Tuesday, June 21, 2011

My VISTA Soapbox

Talking to other VISTAs (there are 4 of us in this town) I also find this VAD lack of context to our anti-poverty task to be annoying.

One of the major complaints I have with my state VISTA program (not my site) is that they don't have an organize plan or framework to fight poverty. They have not been able relate my work into a context to shows why my work needs done. I thought we were fighting a war! I would expect there to be a better plan.

I don't just "get" how starting an art project for kids fights poverty, or how building houses fights poverty, or how planting trees fights poverty. In fact, I find too much of the work VISTAs are recruited to do is more like charity. Charity gets on my nerves.

Paulo Freire writes "In order to have the continued opportunity to express their 'generosity,' the oppressors must perpetuate injustice as well. And unjust social order is the permanent fount of this 'generosity,' which is nourished by death, despair, and poverty. True generosity consists precisely in fighting to destroy the causes which nourish false charity."

No offense is meant to my VISTA brothers and sisters who are helping Habitat for Humanity, but that program is a perfect example. One of my best friends got a great deal from building a Habitat House (leadership skills, community connection, stable housing for her family, ect.) but she needed a habitat house because of the inequality in our education, justice, and social systems. I value the work, but to me, treating a symptom isn't VISTAs role, although it is a highly valuable thing. But all these "re-stores" they are trying to open all over the U.S. come from the fact that structurally, the construction industry is not good at making houses. There is so much waste that they want to find a "generous" (and sometimes green-washed) way to dispose of it.

One of my sister VISTAs works for a project that plants trees. I love it! Trees are awesome. But she never could tell me how her work was VISTA worthy. Eight months later we were all reporting our projects to the state commissioners on volunteer service and half-way through her presentation she explained how if you plant a tree on the south side of a home, you can save up to %30 of the energy costs. I get it now. It is just annoying that it took 8 months to learn. Also, while I value the project it doesn't get at the structural problems of why poverty continues to exist in one of the richest nations in the world. It is another way of treating the problem. As we learned from PSO, money is not the primary thing that people in poverty suffer a lack of.

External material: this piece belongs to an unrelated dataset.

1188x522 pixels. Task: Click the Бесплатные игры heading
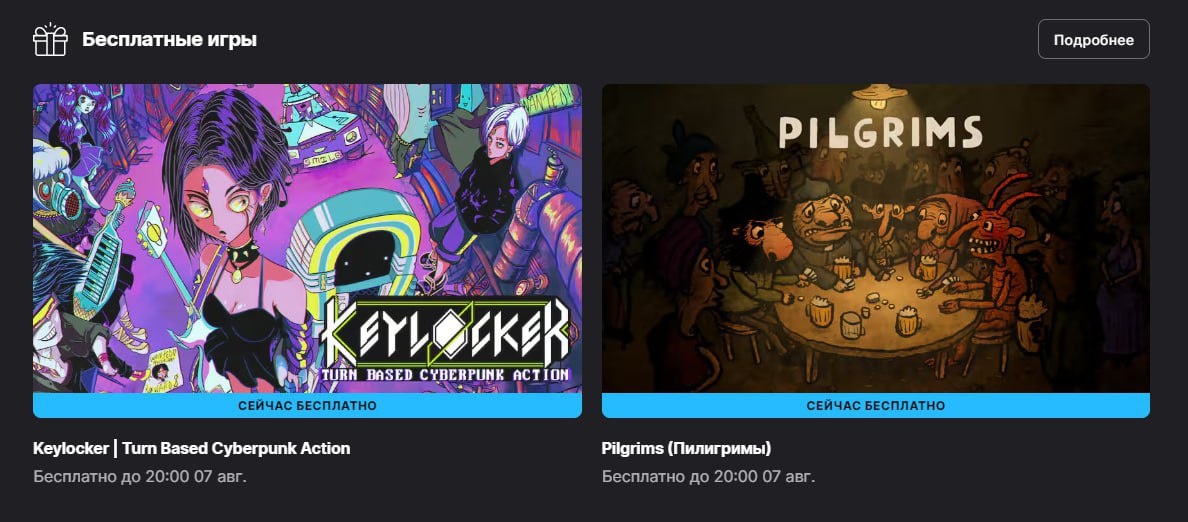tap(170, 39)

I love this quote from one of the VISTA alumni pages. "VISTA Motivation - They knew something was wrong. They could see where the system broke down for parts of society. One way of getting at that was VISTA. The most successful Volunteers were able to see their role in balance to the situation. They understood bureaucracy and its nonsense and their own limitations. They still got up everyday and went to it."

We exist in a context. Early VISTAs did more direct service because it was the direct service that helped them find the flaws in the system. They are the ones who went on to fight it in other systematic places. Those are my heroes.

But when I came to my state, they couldn't explain to me how I fit into a state strategy to fight poverty. From my observation, they have a milieu approach. Throw enough glitter and some of it is bound to stick. My service site, however, couldn't answer that question,either, when I started. By asking for an answer we've moved the program and the entire non-profit forward. We are now working toward a strategy that puts all of our partners in context and has shared community goals. It helps them understand their personal power in the goal of fighting poverty and injustice.

I think most people, in the hearts, understand their work is valuable as fighting poverty in some way. The problem is that they are never asked to write it down and put in on a chart so everyone can see it. Maybe they are afraid if they have to say it aloud, it isn't working for what they want it to do, but they don't want to stop. And some of it is just dogma. That's what I really can't stand.

I wish the state was taking the same initiative to explain our purpose in context to a strategy of solving poverty.

Thursday, June 9, 2011

Robot War Anthropology

From Bad 'Bots, Bad 'Bots, Whatcha Gonna Do?
"Which is why, a week after the war ends, I'm sitting cross-legged in front of a Rob survivor that's spraying the floor with holograms and I'm writing down everything I see and hear.
I just want to make my way home and have a good meal and try to feel human again. But the lives of war heroes are playing out before me like the devil's déjà vu.
I didn't ask for this and I don't want to do it, but I know in my heart that somebody ought to tell their stories. To tell the robot uprising from beginning to end. To explain how and why it started and how it went down. How the robots came at us and how we evolved to fight them. How humanity suffered, and oh god did we suffer. But also how we fought back. And how in the final days, we found a way to face Big Rob himself....

The machines came at us in our everyday lives and they came from our dreams and nightmares, too. But we still figured them out. Quick-thinking human survivors learned and adapted. Too late for most of us, but we did it. Our battles were individual and chaotic and mostly forgotten. Millions of our heroes around the globe died alone and anonymous, with only lifeless automatons to bear witness. We may never know the big picture, but a lucky few were being watched.

Somebody ought to tell their stories."

It will be the anthropologists. Not because anthropologists know the subject, because we are our own audience.